The MRI scans are every three months for the next three years. It is that scan, that one electronic piece of information, that holds our daughter's fate. I can honestly say that I hate the scans and wish we never had to return to St. Jude. Don't get me wrong, I am so grateful, on my knees grateful, for this hospital and all it has done for Ellie but part of me wishes we could cut that tie and just forget about cancer and it ever coming back. She fought her illness, followed the treatment plan and she survived and got better. That should be it, end of story, now go live your life without a worry or concern. Unfortunately, that's not the way it works with cancer.

I have followed three other children with the same type of brain cancer as Ellie. They were St. Jude patients and Dr. Gajjar was their doctor too. Two of the children relapsed and one is cured. The two that relapsed were basically sent home on hospice. One child has passed on to heaven and the other, she is a fighter. Her mother left the care of St Jude for a hospital in California and although, it is really the chemo that keeps her alive and she will not be cured, she is still here and her quality of life is pretty good. She is two years out from her relapse. While Ellie has her MRI, all of those kids go through my mind. I won't ever forget them and while I beg God for His mercy on my daughter, I thank Him for letting us know about these children. Life is better, more meaningful, knowing them and I am grateful. I also know to hand over the worry to God and to live one day at a time. The future is a mystery and I have to let it go and accept is as it comes. It's challenging to do at times but I do trust in God's plan, whatever it may be whether I like it or hate it, I trust Him.

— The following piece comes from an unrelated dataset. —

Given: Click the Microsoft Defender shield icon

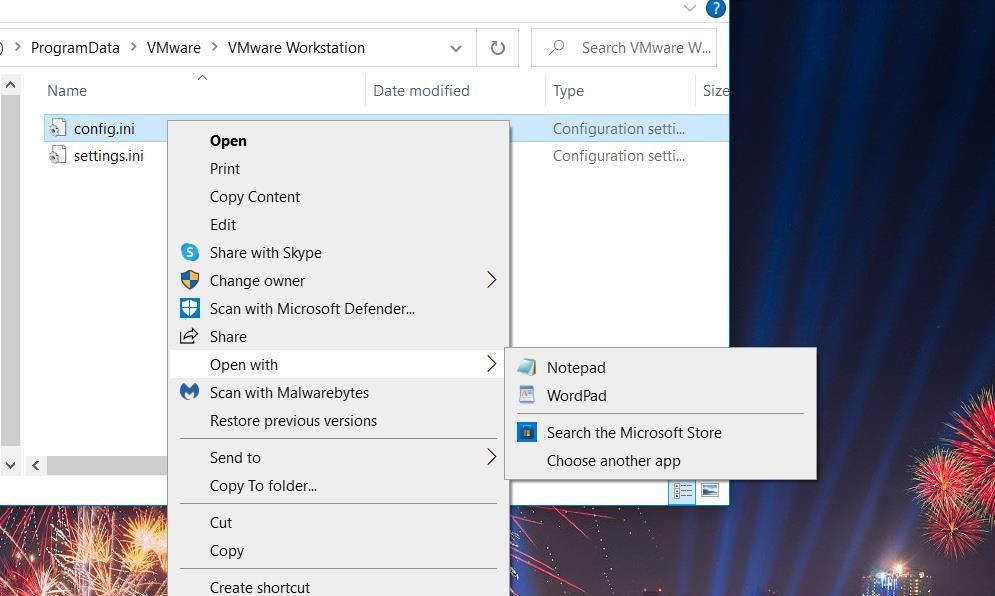Looking at the screenshot, I should click(x=190, y=308).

Wednesday night as we settled in to our hotel room, I was nervous about the MRI. As Ellie watched I -Carly and snacked on some pizza, I asked her to pick four numbers starting with the number one. She picked 1543. I turned to that page in my Bible and do you know what was listed? 7 reasons why God DOES NOT want us to worry. A load of bricks was removed from my shoulders and I thanked Him for making it clear to me. The signs He has provided us with during our journey have been so clear and I thank Him for leaving no room for doubt. I guess I need that 'in your face' type of message to really get it sometimes.

Steve, Emma, Ellie and I are so relieved and happy that the cancer is gone and has not returned. Each check-up brings us closer to being fully cured in the eyes of the doctors. One day at a time and by the grace of God.



Ellie poses alongside her image on the new St. Jude display at the Memphis airport.




close-up version. This photo was an outtake from the 'Ellie Vs. The Brain Tumor' ad last year. That is why she looks so serious.